HARTFORD – Bristol resident Maggie Karner became a recognized voice against physician-assisted suicide after making a strong case for life in a YouTube video addressed to Brittany Maynard, the 29-year-old from Oregon whose own video had announced over social media her decision to choose physician-assisted suicide.
Both women had been diagnosed early in 2014 with the same type of aggressive brain cancer.
Brittany ended her life under Oregon’s doctor-assisted suicide law on Nov. 1 in the midst of worldwide attention that catapulted her decision, and the issue of assisted suicide, into the public square.
Mrs. Karner, 51, continues to embrace life, after surgery and during continuing treatment, armed in part with her strong Lutheran faith.
An article Mrs. Karner wrote for the web magazine, The Federalist, titled “Brain Cancer Will Likely Kill Me, But There’s No Way I’ll Kill Myself,” appeared in October 2014. Her subsequent “A Letter to Brittany Maynard” on YouTube has had almost 410,000 views.
“So I guess Brittany Maynard and I became the overnight Internet brain cancer poster children on either side of the assisted suicide debate,” Mrs. Karner said in a talk in November at the East Coast Regional Assisted Suicide Conference in Windsor Locks, where she was among featured speakers.
At the conference, she spoke in opposition to the legislative proposal Connecticut is facing once again from well-funded and communications-savvy proponents of physician-assisted suicide, for the third year in a row.
The bill was introduced to the General Assembly on Jan. 23.
She spoke to the Transcript recently by telephone about her efforts against physician-assisted suicide.
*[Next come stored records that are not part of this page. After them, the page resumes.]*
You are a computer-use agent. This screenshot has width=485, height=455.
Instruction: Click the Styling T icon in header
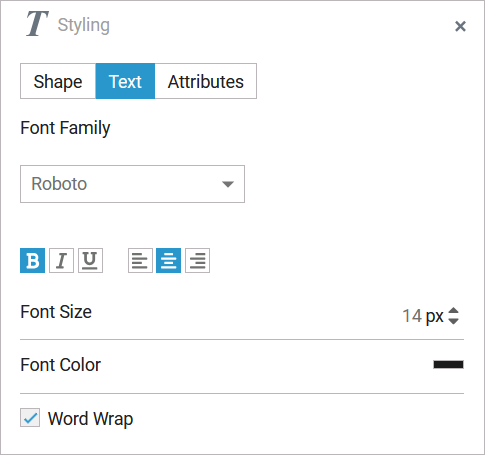click(x=37, y=23)
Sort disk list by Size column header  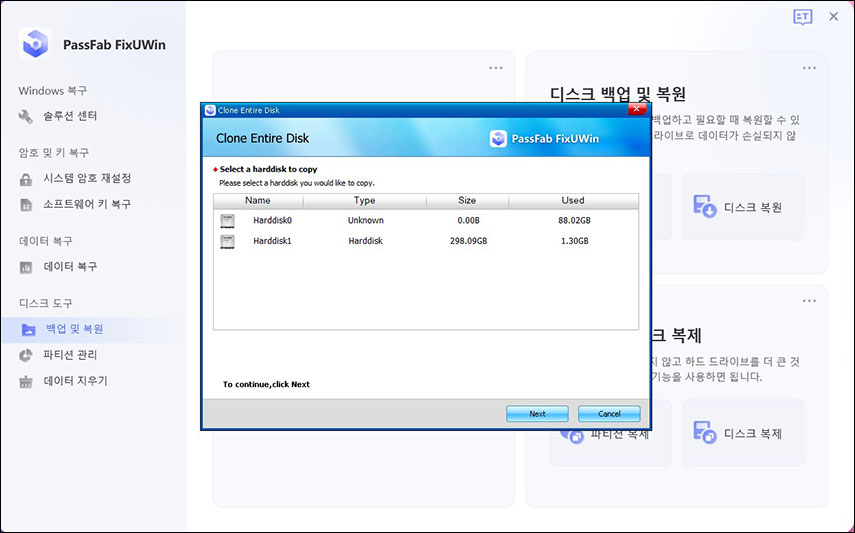click(467, 200)
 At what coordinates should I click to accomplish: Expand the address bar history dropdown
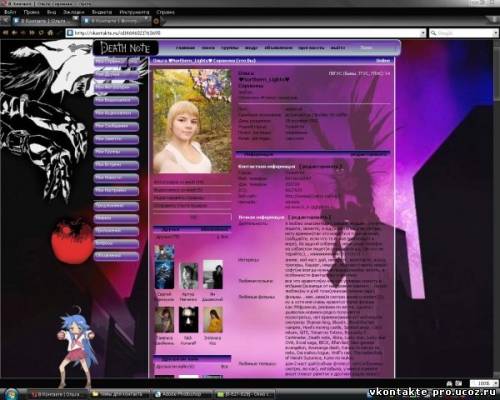pyautogui.click(x=423, y=33)

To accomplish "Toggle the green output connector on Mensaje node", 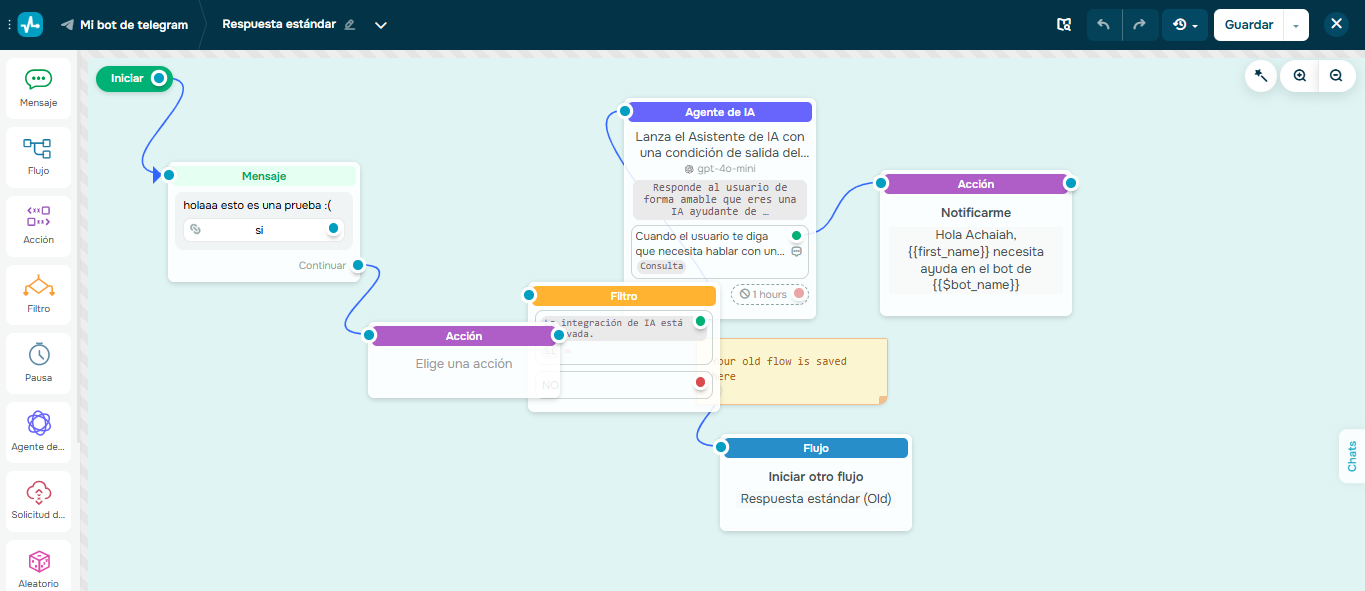I will pos(332,229).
“We’ve been down this road, twice already,” she said. “We’ve been through this two years in a row, we’ve had ample conversation and ample discussion. People in Connecticut clearly don’t want it, and honestly I don’t think our legislators want it. Their time could be better spent on issues that people in Connecticut do want.”
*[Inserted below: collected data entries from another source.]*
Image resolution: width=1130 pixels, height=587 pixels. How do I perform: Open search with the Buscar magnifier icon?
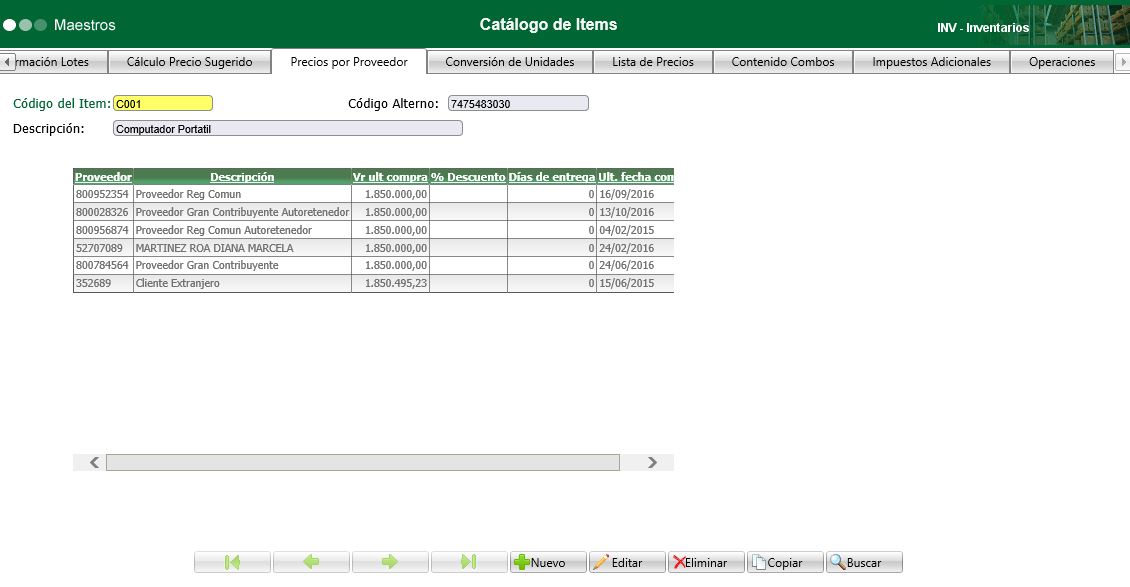[840, 561]
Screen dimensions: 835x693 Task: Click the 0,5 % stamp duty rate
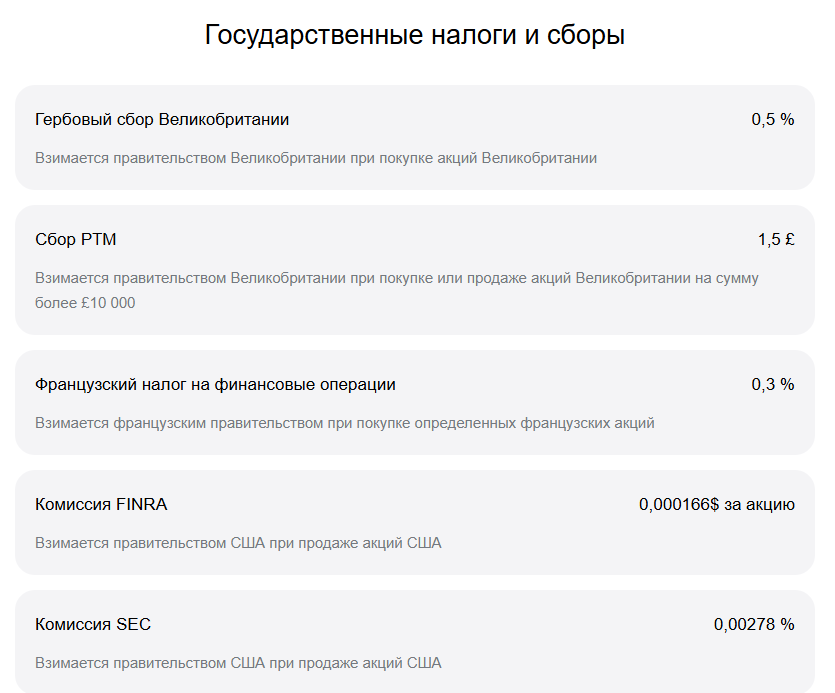[773, 120]
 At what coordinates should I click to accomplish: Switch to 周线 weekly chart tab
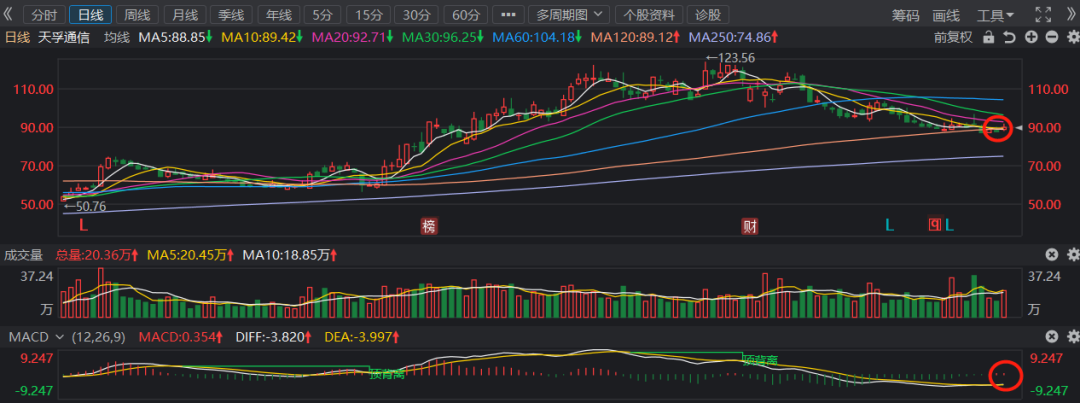click(x=136, y=15)
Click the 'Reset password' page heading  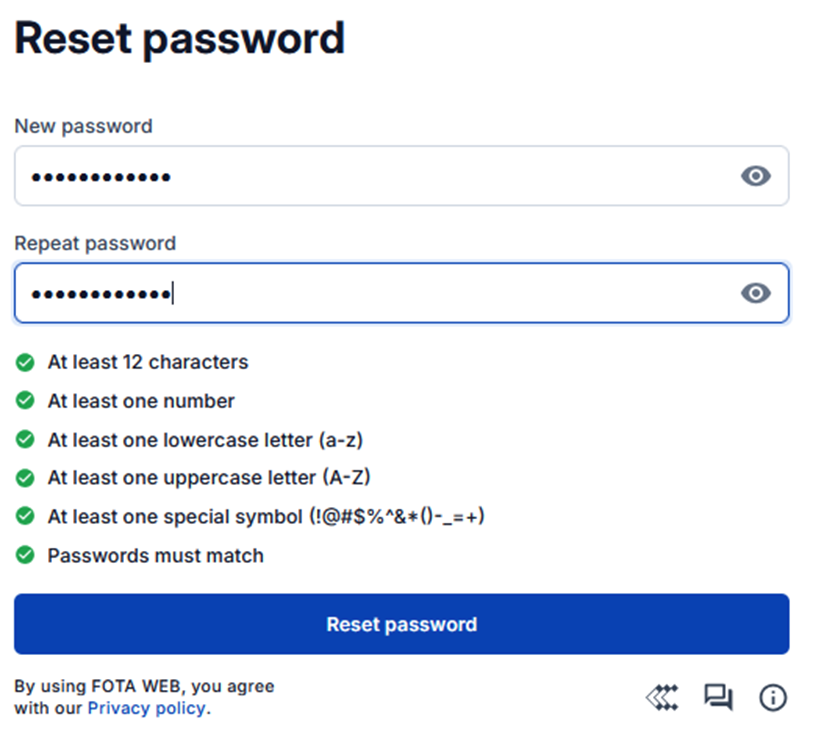pos(180,39)
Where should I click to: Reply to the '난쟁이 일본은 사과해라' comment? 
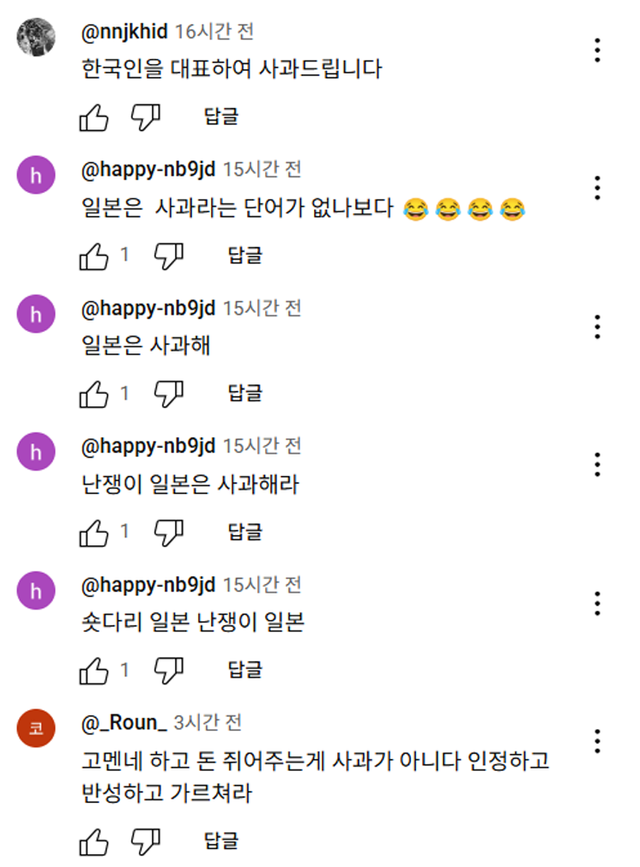tap(245, 532)
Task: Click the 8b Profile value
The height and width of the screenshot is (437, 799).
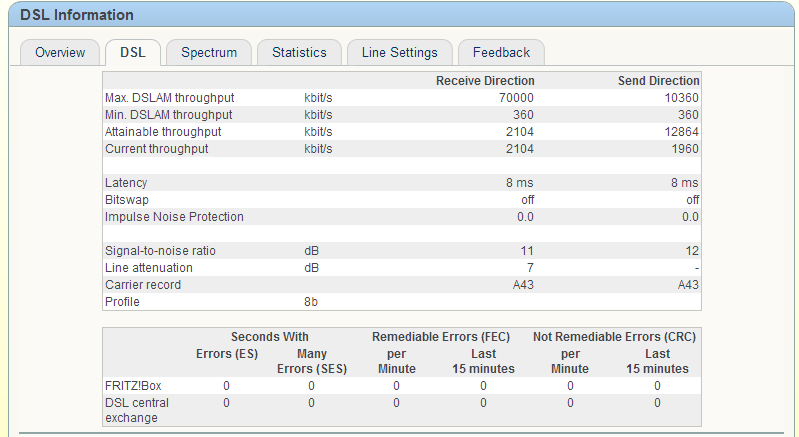Action: (x=311, y=302)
She said that, because the proposal was not successful in both previous years, she thinks it will fail again.
“I’m confident that folks in Connecticut don’t want this. We don’t want what they’re selling. We see there are better ways to take care of people in end-of-life situations.”
Palliative care, or management of symptoms by health care professionals, is one option that needs to be more widely known and considered, Mrs. Karner said.
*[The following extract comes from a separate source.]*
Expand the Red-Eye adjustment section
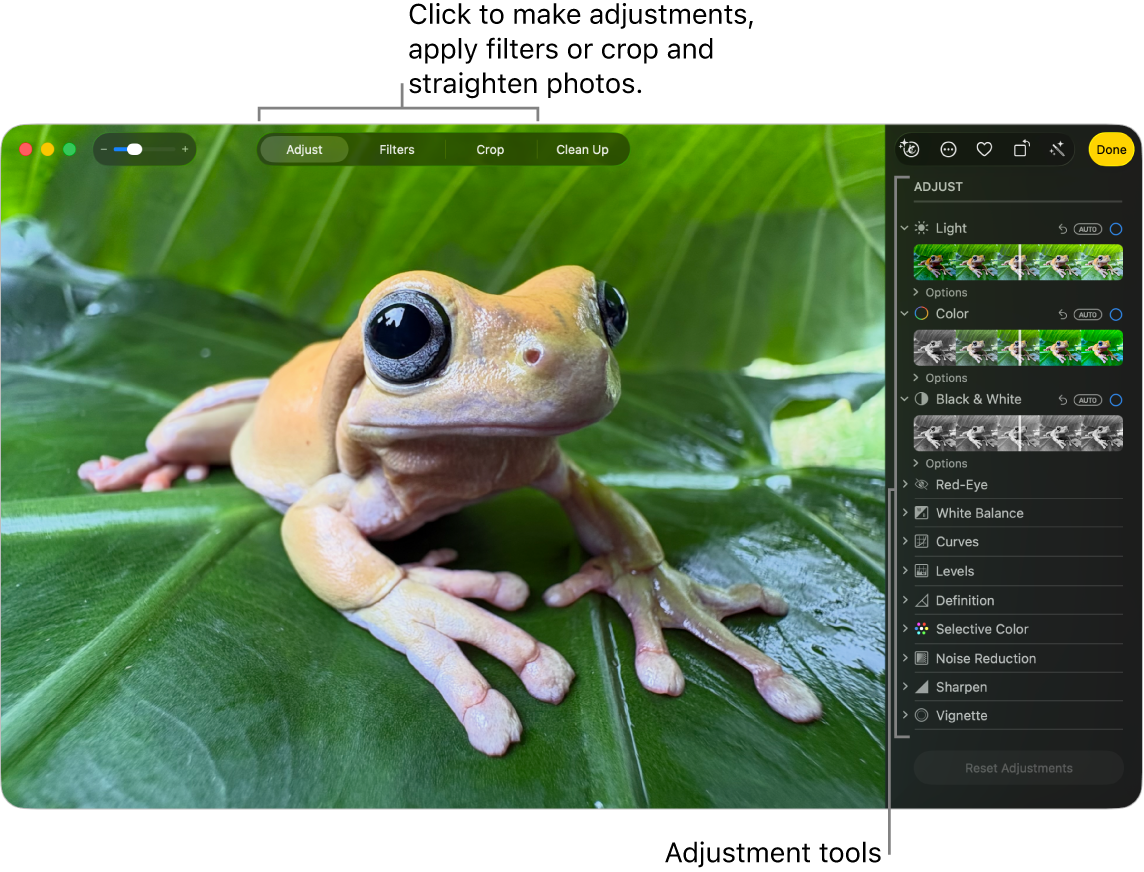(906, 485)
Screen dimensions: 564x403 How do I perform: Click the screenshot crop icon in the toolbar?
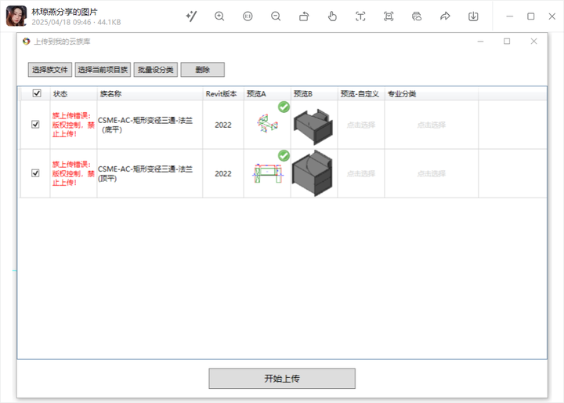(388, 16)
“I think access to palliative care services early on should be available. Sometimes you get better; it’s not just a slippery slope all the way down to the end …. But there are times you need pain management, good pain management, or you get really discouraged,” she said. She added that palliative care and hospice offer family assistance and counseling, when needed.
Until her recent treatment regimen demanded that she step aside from a demanding worldwide travel schedule, Mrs. Karner was director of the Lutheran Church-Missouri Synod’s life and health ministries. She led medical teams and worked on relief projects in 11 countries, seeing “the poorest of the poor and the sickest of the sick,” as she put it.
She described her work with “amazing” health professionals who embraced their vocations as gifts from God, and called physician-assisted suicide “a distortion to the medical arts.”
Assisted suicide is un-Christian, she told the Transcript.
“The right to die is a misnomer. It doesn’t have any application to Christians. We have good Christian folks who say things like, ‘I don’t want to be a burden to my family.’ They think it sounds good and that they sound humble and have a servant heart, but really they’re not. We need to be a burden to our families and to each other. That’s what Christianity is all about. Christians don’t approach this subject or any subject using the language of independence.”
But she was also quick to point out that physician-assisted suicide is more than un-Christian; it is a moral issue that affects all of society.
“Connecticut is a compassionate state and we want to care for vulnerable people and the elderly and people with disabilities, and not allow people to feel pressure by families and others to end their lives,” she said. “I think Connecticut people understand that this is a public policy issue, not a personal or individual choice, because it affects everybody, especially those who are vulnerable.”
Putting assisted suicide in the hands of lawmakers is a dangerous proposition, Mrs. Karner said.
“You’re essentially handing over control to others or the government, and with our fragile health care system, the last thing we need to do is allow our government to make more decisions about our lives. So it’s a very scary proposition.
“All you have to do is look at the test cases … Study Oregon, and if you want to look at the extreme case, look at Belgium. It’s very, very scary. There they are now euthanizing not just assisted-suicide cases, but people with mental illness and children.”
Mrs. Karner said she plans to continue to fight against assisted suicide. “Whatever I can do to advance education on this issue, I will do until I can’t do it anymore,” she said.
Mrs. Karner went to the nation’s capital Jan. 21-22 for the annual March for Life. This year, because of her ongoing treatment, instead of marching with her husband Kevin and daughter, she watched the gathering on EWTN.
The family also attended the second annual Lutheran life-issues conference held in conjunction with the march.